Pædagogers samfundsmæssige roller i forældresamarbejde

Author
Schmidt, L. S. K.
Source
Center for Pædagogik, Professionshøjskolen Absalon.
Year
2017

Purpose

This study has two specific aims: to examine (1) what political requirements for toddlers' early learning mean for the collaboration between parents and ECEC teachers, and (2) what different positions parents and ECEC teachers establish in the collaboration, and what they expect from one another, particularly before are during school start.

Result

The report's macro and micro analyses show that emphasis is on ideals about ECEC teachers and parents entering into partnerships to meet political goals for early learning, as well as ideals that ECEC teachers should have a more instructing and guiding role for parents, so that the home environment becomes a learning environment. According to the author, this pushes the ECEC teachers' perceived limits for what is private and what is public, and therefore challenges may arise if ECEC teachers are expected to cross these limits. The results also indicate that parents are categorised on the basis of culturally loaded norms and values, for example when they are viewed as "high" or "low" in terms of social and economic income groups, or when the learning environment at home is viewed as "strong" or "weak". The more a child's parents are viewed as from "lower" social classes, the more important it is to intervene and involve parents with regard to the child's home environment. The ECEC centre is therefore viewed as compensatory for the home.

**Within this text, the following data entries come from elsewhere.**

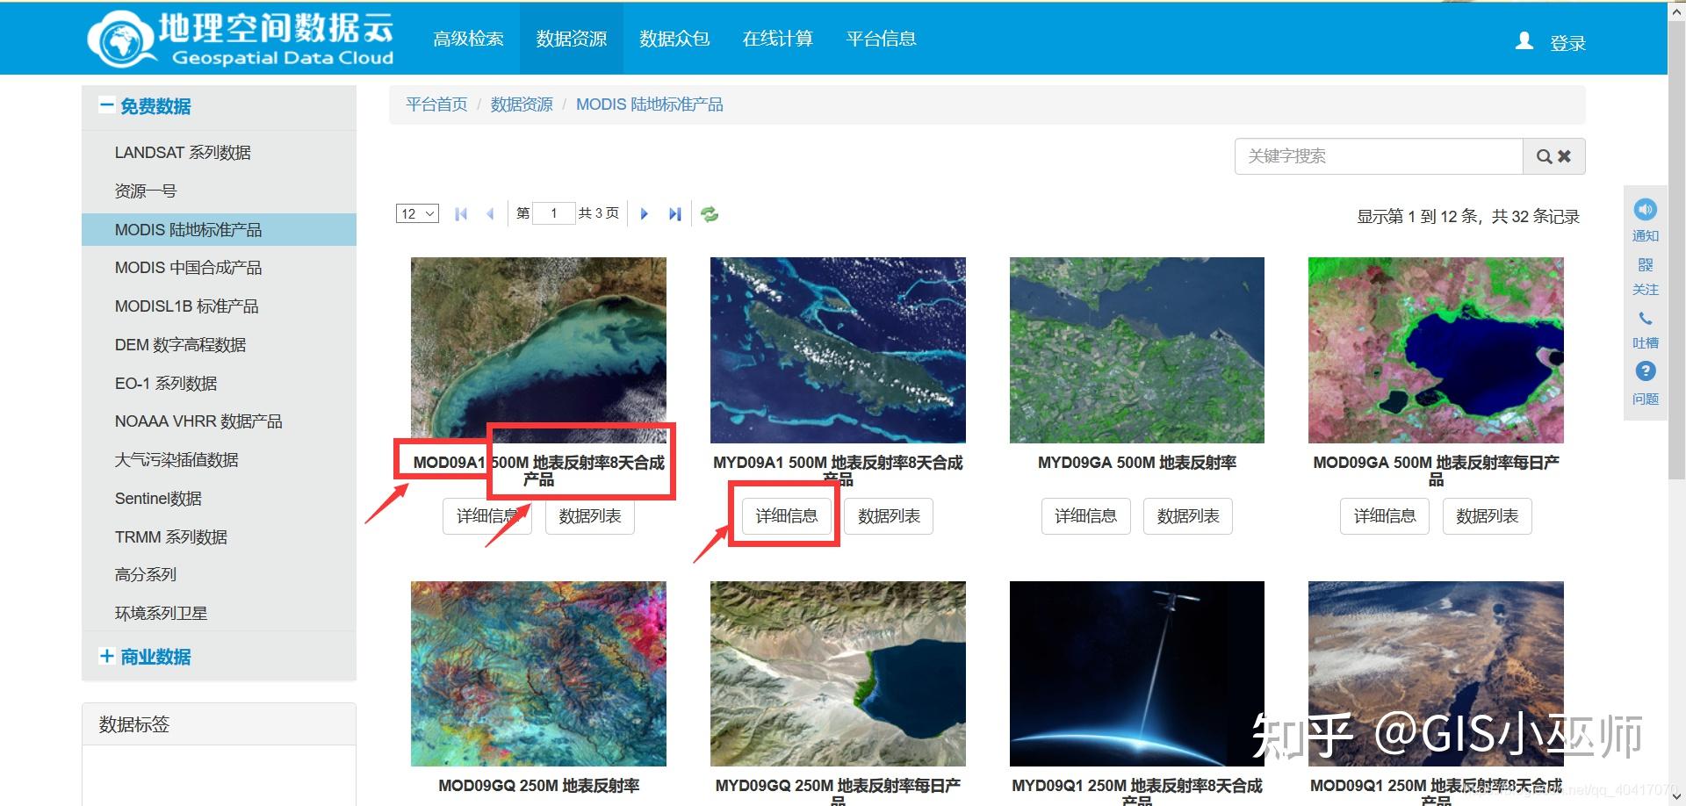
Task: Collapse the 免费数据 section
Action: click(x=107, y=105)

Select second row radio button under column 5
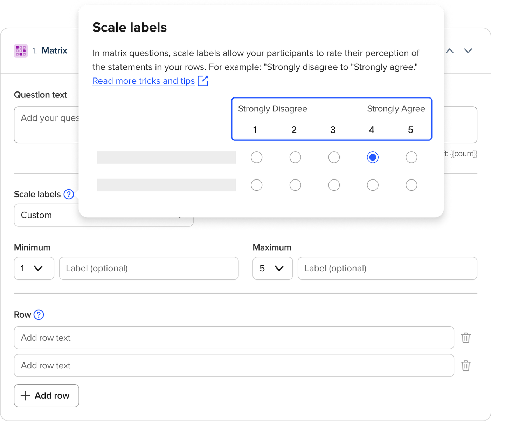pyautogui.click(x=411, y=185)
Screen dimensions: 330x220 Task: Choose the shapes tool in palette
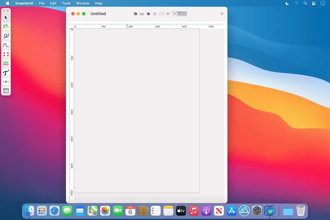click(x=6, y=27)
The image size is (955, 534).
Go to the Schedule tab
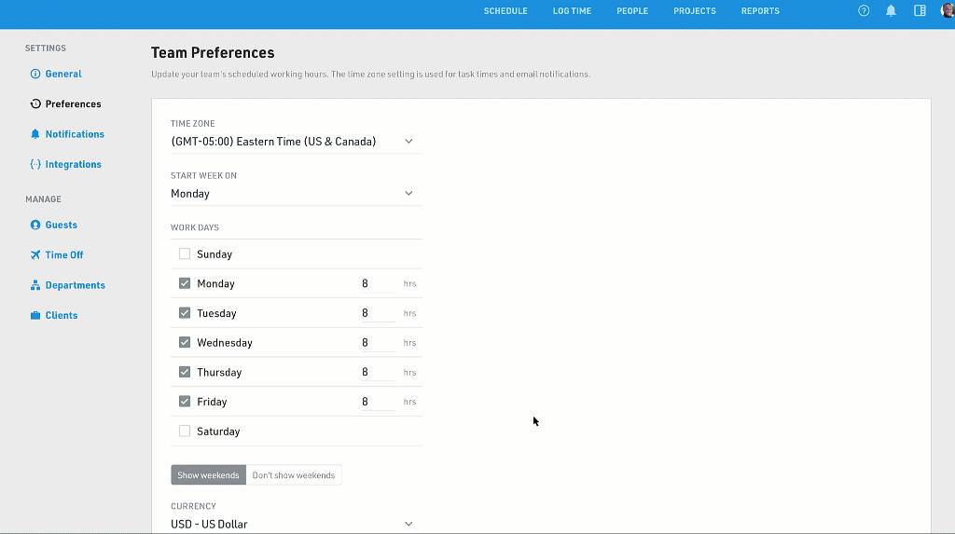505,11
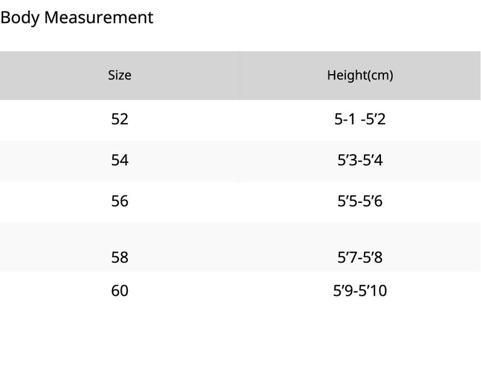Click the word Body in the title
The image size is (481, 376).
(20, 17)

The report's analyses of everyday life show that ECEC teachers and parents have to relate every day to many co-existing and competing considerations, practices and ways of thinking about children's learning and well-being. The analysis suggests that, in the two participating ECEC centres, an important element in the social obligations for parents is to be present in the children's everyday life, but the norms and values for what constitutes obligations are defined locally at the individual ECEC centre. In practice, ECEC teachers and parents often have different views on what is necessary with regard to social and formalised communities and practices at the ECEC centre, and what the children and the individual child need(s). For example, this is seen when ECEC teachers, leaders and parents have different views on which of the ECEC centre's formal objectives is most important in their practices and the children's everyday life. Or when differences arise between ECEC teachers and parents as to whether a child is ready for school, and the discussions that this brings about. The author also finds that relationships between the ECEC centre, the home and the school tend to be viewed as something that primarily includes collaboration and co-actions between adults, and this may mean that the children are reduced to mere objects for the collaboration.

Design

The report combines macro and micro policy analyses of relationships between ECEC centre, home and school, with everyday life analyses of specific collaboration between ECEC teachers and parents in practice. The author draws on a number of different empirical data, including selected transnational and national documents with political requirements and initiatives for the ECEC area, as well as municipal and local documents with institutional guidelines for collaboration between ECEC teachers and parents, for example information folders for parents from ECEC centres. In addition, the data material consists of transcriptions from four participant-oriented seminars with a selection of leaders, ECEC teachers and members from parent committees who met across five ECEC centres from three different municipalities, as well as ethnographically inspired field visits and observations in two of the participating ECEC centres

References

Schmidt, L. S. K. (2017). Pædagogers samfundsmæssige roller i forældresamarbejde. Center for Pædagogik, Professionshøjskolen Absalon.

Financed by

The study was financed by the Danish Union of Early Childhood and Youth Educators’ (BUPL) research foundation.